The orders were clear. He saw no room for creative interpretation. Even giving the Ioanna the chance to return to port peacefully was in tacit conflict with the bellicose words. It had been made as transparent as possible before he left, without actually saying the words: the admiralty wanted a war. It was his job to give them one, and be responsible for all that followed.

A gun fired, reverberating through the ship. Antonio returned to the deck.

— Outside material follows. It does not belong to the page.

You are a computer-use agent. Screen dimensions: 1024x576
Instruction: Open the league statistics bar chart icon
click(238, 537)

Another went off as the captain took his place on the forecastle, beside his lieutenant. The ball hit the water behind the fleeing merchantman but skimmed and crashed into the waves again just to her fore and perhaps fifty paces leeward, exactly where the gun crew had been ordered to strike. The kind of disciplined, competent gunnery that Antonio had cultivated over his three years as the Lucy’s captain.

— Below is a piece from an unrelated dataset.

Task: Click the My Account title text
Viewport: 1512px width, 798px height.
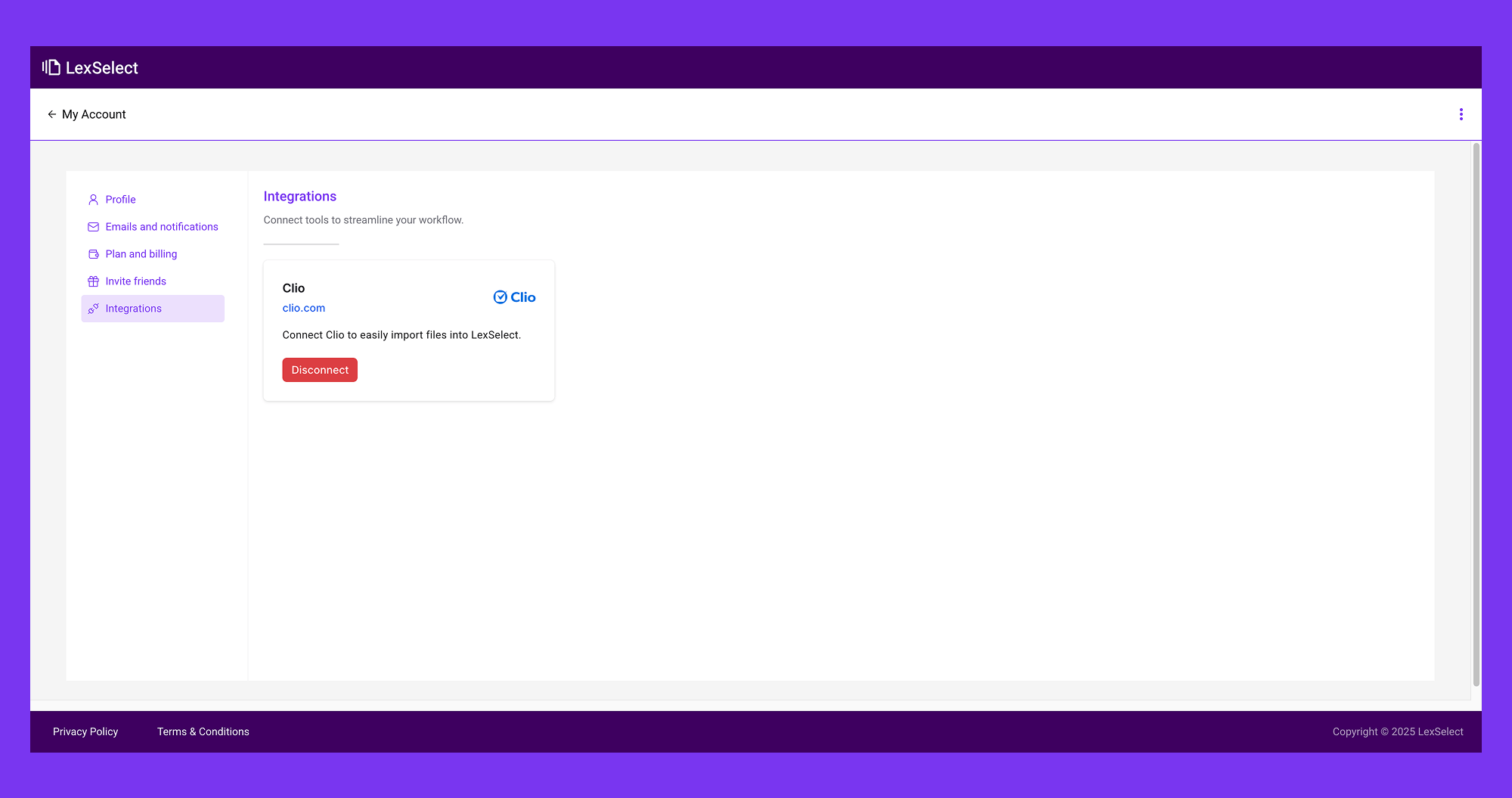Action: click(94, 114)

The Ioanna had lurched closer into view since he had left the deck. Antonio withdrew his spyglass from where it was tucked into his sash and put it to his eye. He couldn’t make out faces, but, holding it steady and compensating for the movement of the deck underfoot, he could see figures clambering like so many ants across the fleeing ship.

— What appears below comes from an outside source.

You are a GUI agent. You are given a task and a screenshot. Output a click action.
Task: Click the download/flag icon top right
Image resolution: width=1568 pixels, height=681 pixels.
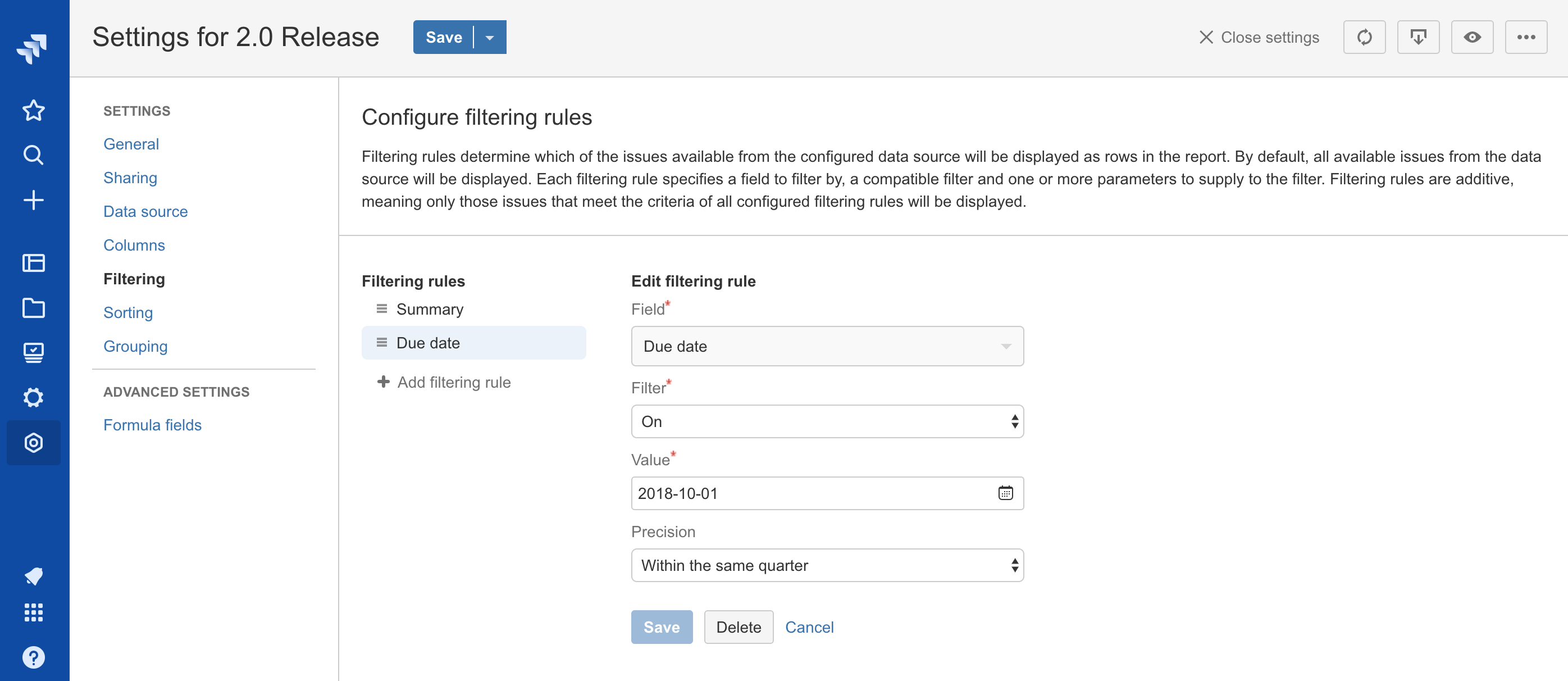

‘Do you wish to continue with warning shots, sir?’ Desore asked. One glance at the man showed what he would rather be doing.

‘Hold fire. He knows the danger, now. The question is how he responds to it.’

‘He, sir?’

‘Her captain. Let’s drum all hands to dinner, shall we. And then clear for action. No point being caught unprepared.’

The lieutenant acknowledged his orders and, around Antonio, the deck grew lonelier as sailors rushed down to eat. The captain was nervous as he never had been before – the very idea of food made him want to spew his guts over the side like a landsman. The lead up to battle usually left him with a tranquility and acceptance of his fate that made physical courage not just possible but natural.

But this wasn’t battle. It was a decision. A decision he had not let his mind wander to since the moment he received his orders. A decision he still could not even consider, for considering it meant thinking of his orders as merely a suggestion regarding his conduct, rather than settled law. Orders were orders. There was no decision to be made. There wasn’t.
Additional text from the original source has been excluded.